+++ EXERCISE MATERIALS +++
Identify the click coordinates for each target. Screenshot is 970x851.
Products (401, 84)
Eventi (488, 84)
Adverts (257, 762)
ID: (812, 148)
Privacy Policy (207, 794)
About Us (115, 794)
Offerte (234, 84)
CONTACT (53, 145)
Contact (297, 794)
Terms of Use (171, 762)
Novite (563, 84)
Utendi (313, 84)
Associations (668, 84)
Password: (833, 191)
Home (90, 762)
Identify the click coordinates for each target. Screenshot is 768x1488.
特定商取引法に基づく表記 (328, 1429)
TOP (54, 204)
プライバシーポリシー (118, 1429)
+++
+++ EXERCISE MATERIALS +++
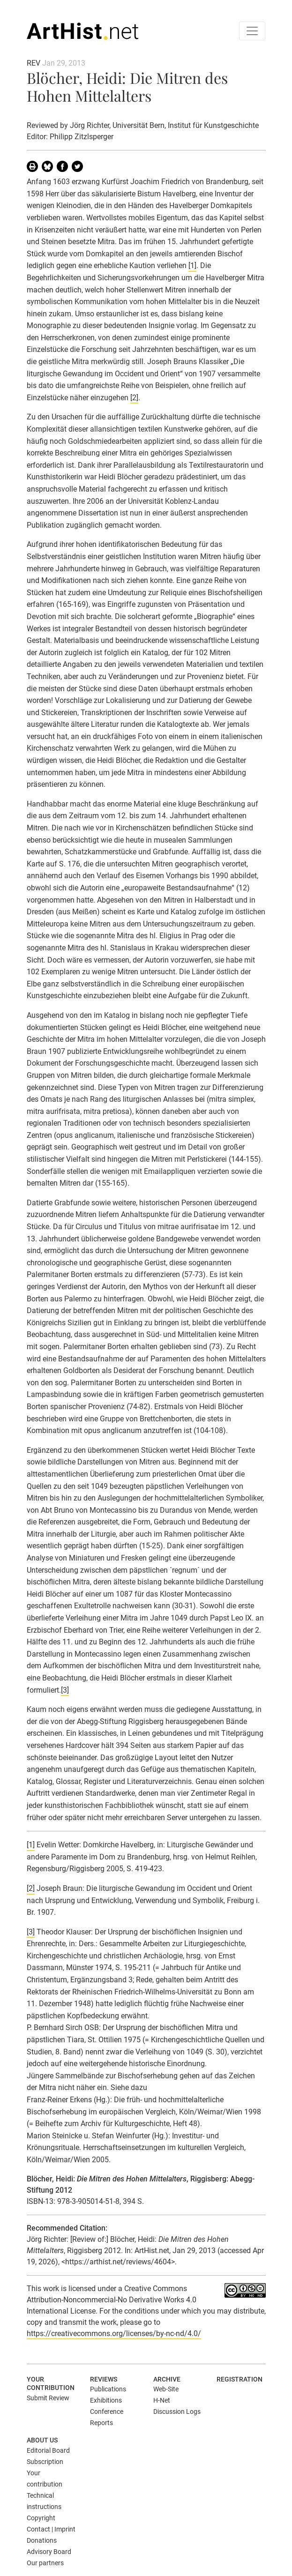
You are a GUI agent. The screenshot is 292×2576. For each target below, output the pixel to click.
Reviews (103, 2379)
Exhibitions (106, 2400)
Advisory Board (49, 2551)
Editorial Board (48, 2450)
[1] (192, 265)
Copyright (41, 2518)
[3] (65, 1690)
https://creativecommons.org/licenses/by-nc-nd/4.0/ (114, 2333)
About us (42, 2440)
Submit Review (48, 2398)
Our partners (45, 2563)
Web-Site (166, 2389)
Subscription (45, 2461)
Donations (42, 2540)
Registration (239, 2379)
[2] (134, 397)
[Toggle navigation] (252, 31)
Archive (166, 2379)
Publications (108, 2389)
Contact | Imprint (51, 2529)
+++
+++ EXERCISE MATERIALS +++
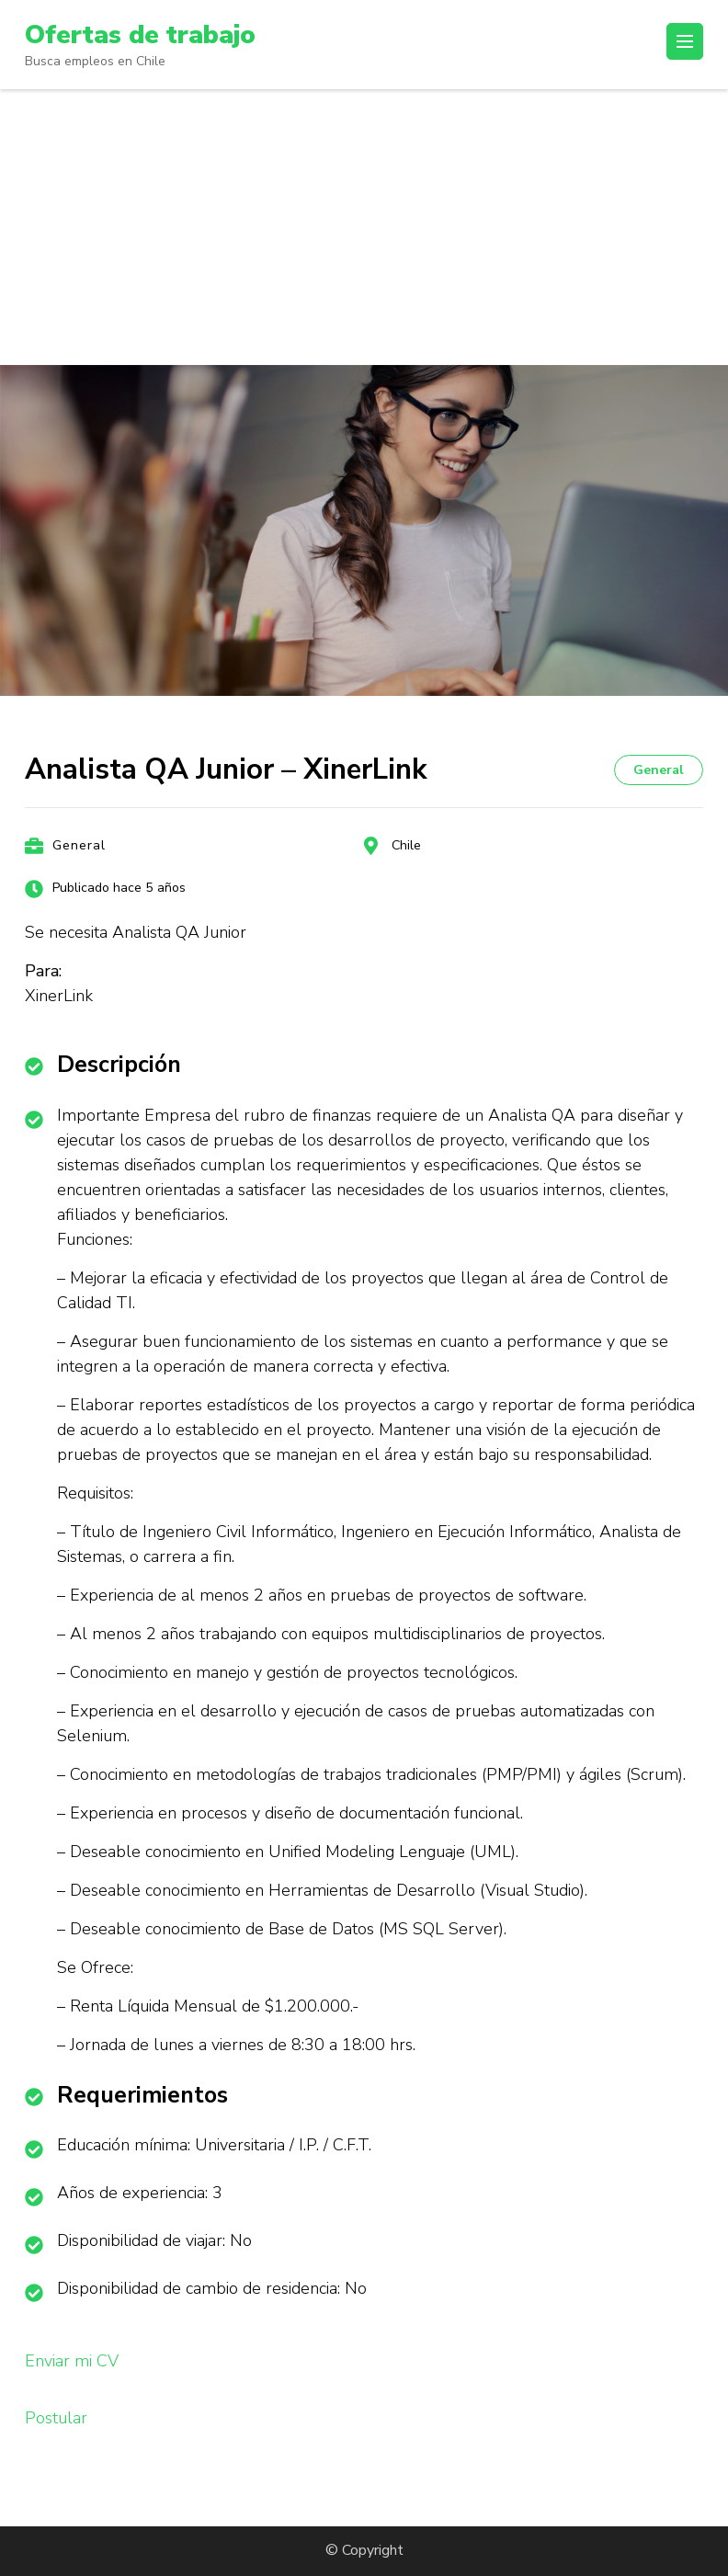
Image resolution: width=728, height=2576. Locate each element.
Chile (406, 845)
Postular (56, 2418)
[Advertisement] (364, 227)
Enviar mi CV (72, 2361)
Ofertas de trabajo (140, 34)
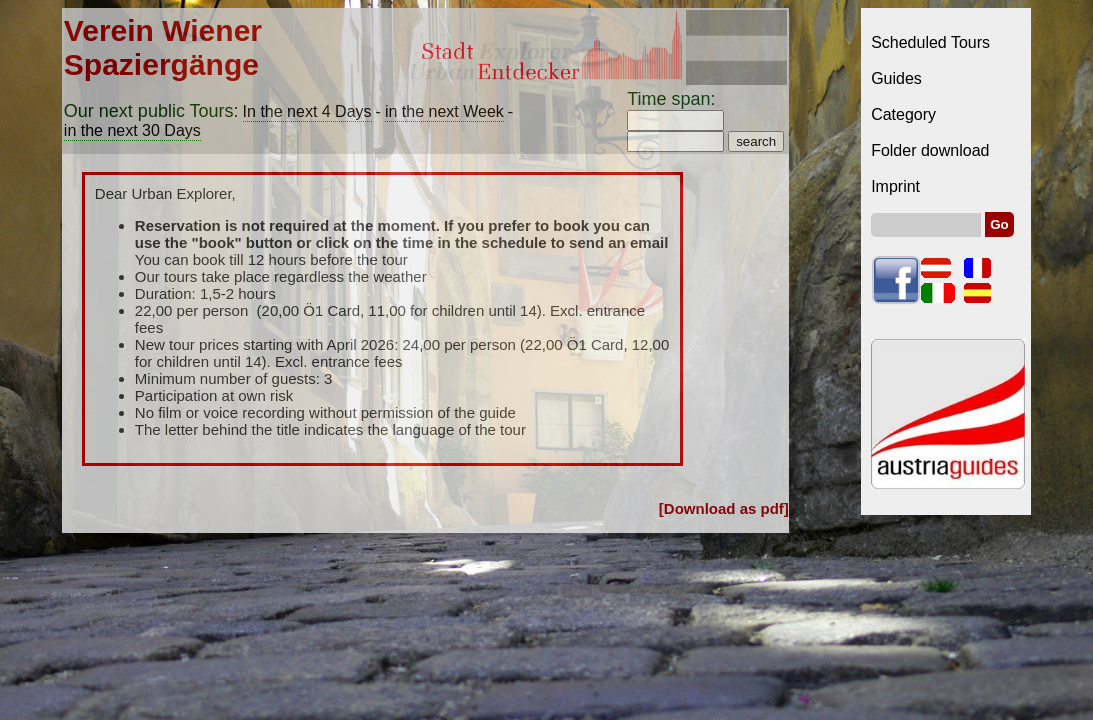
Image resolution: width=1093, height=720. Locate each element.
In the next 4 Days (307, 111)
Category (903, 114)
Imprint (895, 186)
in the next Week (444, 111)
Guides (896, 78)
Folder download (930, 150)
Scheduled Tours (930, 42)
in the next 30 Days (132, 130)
+++
◆ REQUIRED WORK:
Rewrite the records from the line containing "Screenshot is 970x851." through the line containing "TOP (54, 204)", switching "Privacy Policy" to "Privacy Notice" and leaving everything else unchanged.

◆ REPLY TO THE TASK:
Identify the click coordinates for each target. Screenshot is 970x851.
Products (401, 84)
Eventi (488, 84)
Adverts (257, 762)
ID: (812, 148)
Privacy Notice (207, 794)
About Us (115, 794)
Offerte (234, 84)
CONTACT (53, 145)
Contact (297, 794)
Terms of Use (171, 762)
Novite (563, 84)
Utendi (313, 84)
Associations (668, 84)
Password: (833, 191)
Home (90, 762)
Identify the click coordinates for each target. Screenshot is 768x1488.
特定商取引法に基づく表記 (328, 1429)
TOP (54, 204)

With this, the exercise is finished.